On X86 from the measurements I did with a very simple micro benchmark it seems profitable.

This is the code of the benchmark:

int foo1_with_def(int a) {

switch(a) {
  case 10:
    return 10;
  case 20:
    return 2;
}
return 4;

}

int main() {

int a = 0;
int ret = 0;
for (; a < 2000000000; ++a) {
  ret |= foo1_with_def(a);
}

return ret;

}

And the generated code for the functions containing the switch is (+ performance results):

LLVM without patch:
_foo1_with_def:
movl $10, %eax
cmpl $10, %edi
je LBB0_4
cmpl $20, %edi
jne LBB0_3
movl $2, %eax
retq
LBB0_3:
movl $4, %eax
LBB0_4:
retq

real 0m5.522s
user 0m5.519s
sys 0m0.002s

LLVM with patch:

_foo1_with_def:
cmpl $10, %edi
movl $4, %ecx
cmovel %edi, %ecx
cmpl $20, %edi
movl $2, %eax
cmovnel %ecx, %eax
retq

real 0m3.233s
user 0m3.230s
sys 0m0.002s

I don't have any real world application though to back this up (it looks like a good result though).

In addition to that X86 is quite a control flow "friendly" architecture with respect to many others and if the results are positive on X86 I would expect that on some more custom architectures where control flow is more expensive this optimization might actually be even more effective.

4269

Do you mean making it a generic independent static function in SimplifyCFG.cpp ?

kariddi added inline comments.Jun 21 2014, 3:40 AM
lib/Transforms/Utils/SimplifyCFG.cpp
4000

I checked here. I don't think it is possible with SwitchInst to iterate over the cases of the switch with range loop, because there are no begin()/end() methods and range loops only work over classes that expose those.

kariddi added inline comments.Jun 21 2014, 4:09 AM
lib/Transforms/Utils/SimplifyCFG.cpp
4014

The conditions for the exit cases here are &&ed and not ||ed . So the exit case here is actually one (when both the conditions are verified). What exactly do you mean here?

4128

Very good point, I'll do that definitely in the next revision

4216

This is a good idea. I need to check if that is profitable in performance though (needs two comparisons to check if the value falls in the range). If it seems profitable I'll add it.

4278

I see, I will make the change, thanks.

4288

This is quite needed in order to make the change you requested in the comment above

Sorry for having added the comments in different moments, but the answers came out at different moments in times :P

lib/Transforms/Utils/SimplifyCFG.cpp
4039

I tried to catch a case here where that happens, but I couldn't reproduce this case by trying to compile something like this:

define i32 @foo(i32 %a) #0 {
entry:

switch i32 %a, label %sw.default [
]

sw.default: ; preds = %entry

ret i32 10

}

with opt -simplifycfg

Anyway, if that is the case the test:

if (UniqueResults.size() != 2)
  return false;

in SwitchToSelect() should fail, because a PHI must be set if at least one Result is found, which would prevent the assertion on the next line to trigger.
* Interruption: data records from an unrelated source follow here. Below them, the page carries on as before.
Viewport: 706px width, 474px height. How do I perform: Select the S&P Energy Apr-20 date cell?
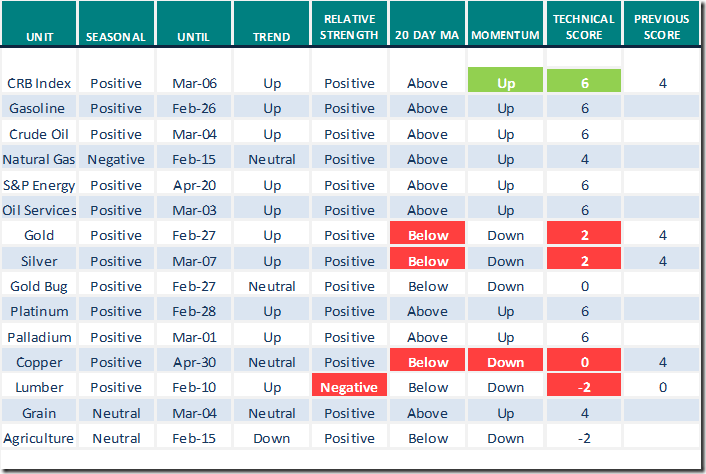[x=194, y=185]
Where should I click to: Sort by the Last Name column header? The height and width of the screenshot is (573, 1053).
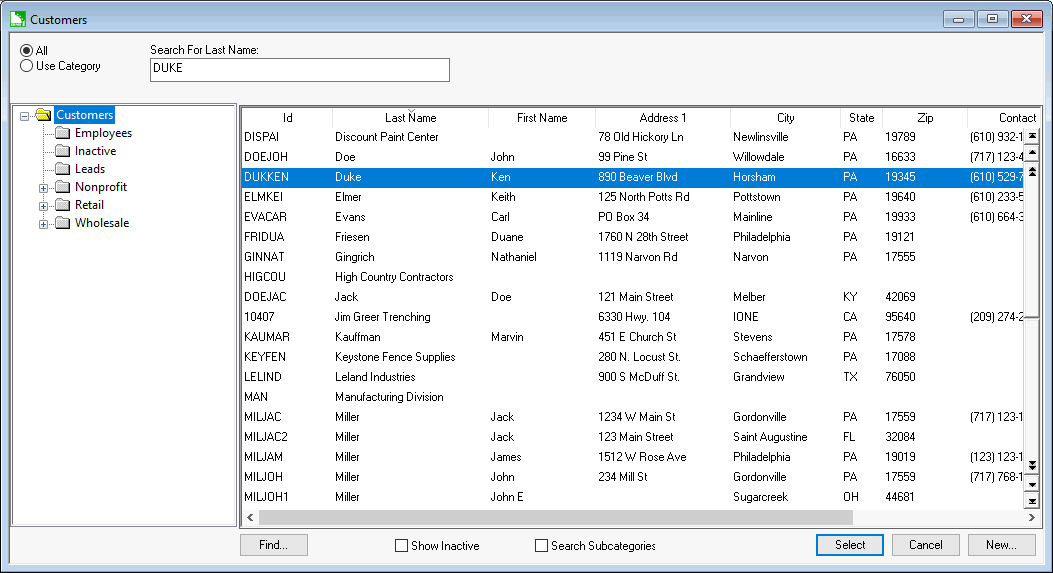tap(410, 118)
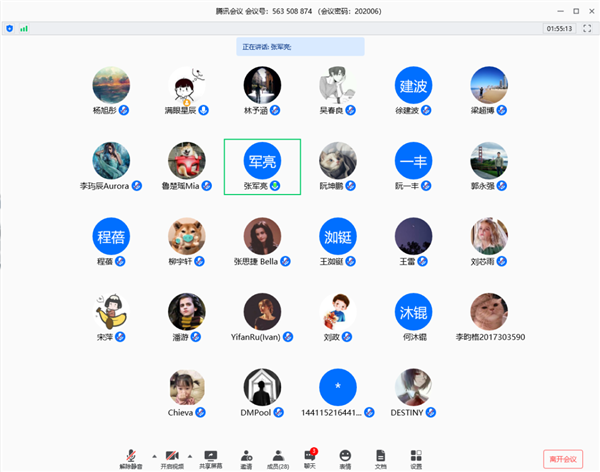The width and height of the screenshot is (600, 472).
Task: Open the 邀请 invite icon
Action: coord(246,457)
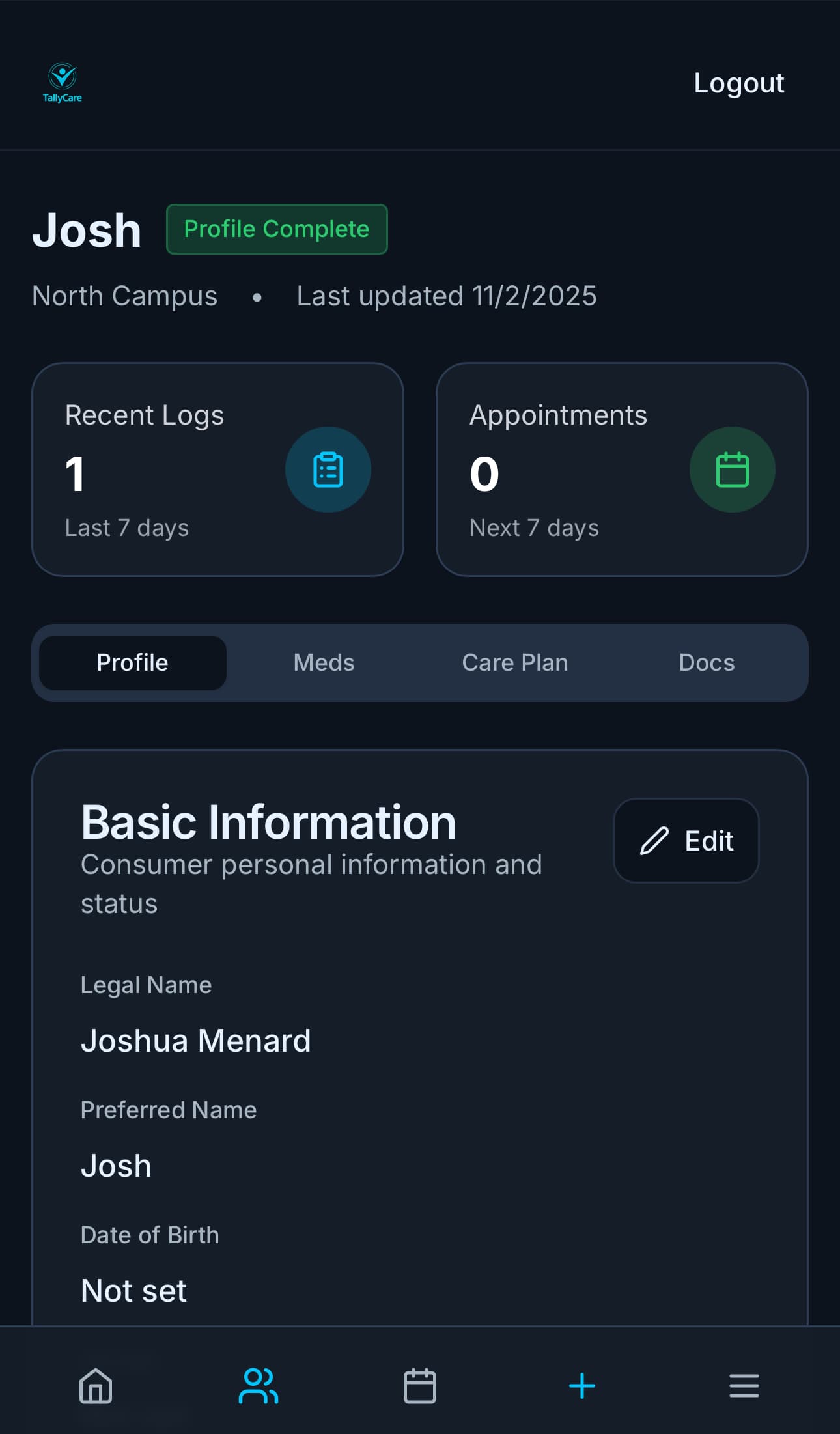
Task: Open the Recent Logs card title
Action: coord(145,415)
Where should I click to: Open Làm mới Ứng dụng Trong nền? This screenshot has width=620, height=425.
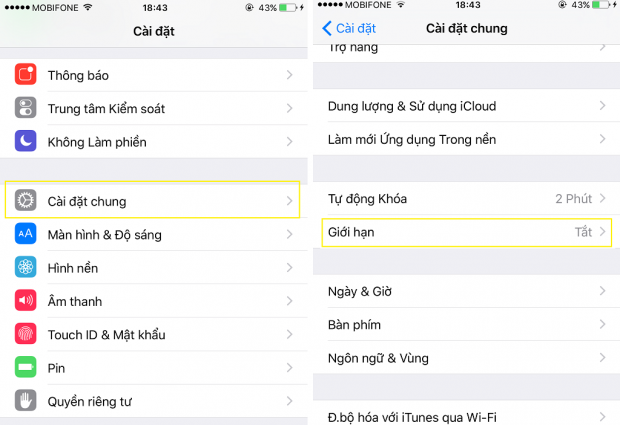(x=467, y=139)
I think bailing out in a case like that would be ok, because I don't think this is the right place where to handle a case like this one.

kariddi added inline comments.Jun 21 2014, 7:21 AM
lib/Transforms/Utils/SimplifyCFG.cpp
4216

I actually checked and seems like this specific case is already handled by TurnSwitchRangeIntoICmp()

kariddi updated this revision to Diff 10751.EditedJun 23 2014, 6:37 AM

New revision.

In this revision I addressed most of the comments from Philip that I could, in particular:

  • I restructured ResultFound to be closer to it's use.
  • Updated the comment about the two cases case.
  • Added examples on the various cases helper functions
  • Handled directly the case "single range + default" i.e. switch (a) { case 4,5,6: return 20; default: return 10; } before this case was handled by TurnSwitchRangeIntoICmp + SimplifyCondBranch. Now it is handled directly. I updated the patterns of some tests for this , because the name of the generated virtual registers was different, but the generated code is the same.
  • Switched to an early return approach in the function
  • Moved the Switch removal + PHI fixup into an helper function

In addition to that I:

  • Changed the order of execution of TurnSwitchRangeIntoICmp to run after SwitchToSelect , so that this function can handle directly some cases handled by TurnSwitchRangeIntoICmp + SimplifyCondBranch. Changing this order shouldn't have any other side effect.
  • Modified the function to make optimization that have only "one value + default value" (like the "single range + default" above) possible to implement, so in the future if someone has an idea to add here that matches this pattern it is possible to add.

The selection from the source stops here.